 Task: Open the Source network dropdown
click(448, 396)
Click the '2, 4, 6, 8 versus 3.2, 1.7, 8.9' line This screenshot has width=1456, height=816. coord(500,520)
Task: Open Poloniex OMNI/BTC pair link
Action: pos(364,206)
● ● ● ●
• **Task goal**: Could you repeat all of the material above exactly?

• **Solution for this exercise**:
 Task: Open the Source network dropdown
click(448, 396)
Click the '2, 4, 6, 8 versus 3.2, 1.7, 8.9' line This screenshot has width=1456, height=816. coord(500,520)
Task: Open Poloniex OMNI/BTC pair link
Action: pos(364,206)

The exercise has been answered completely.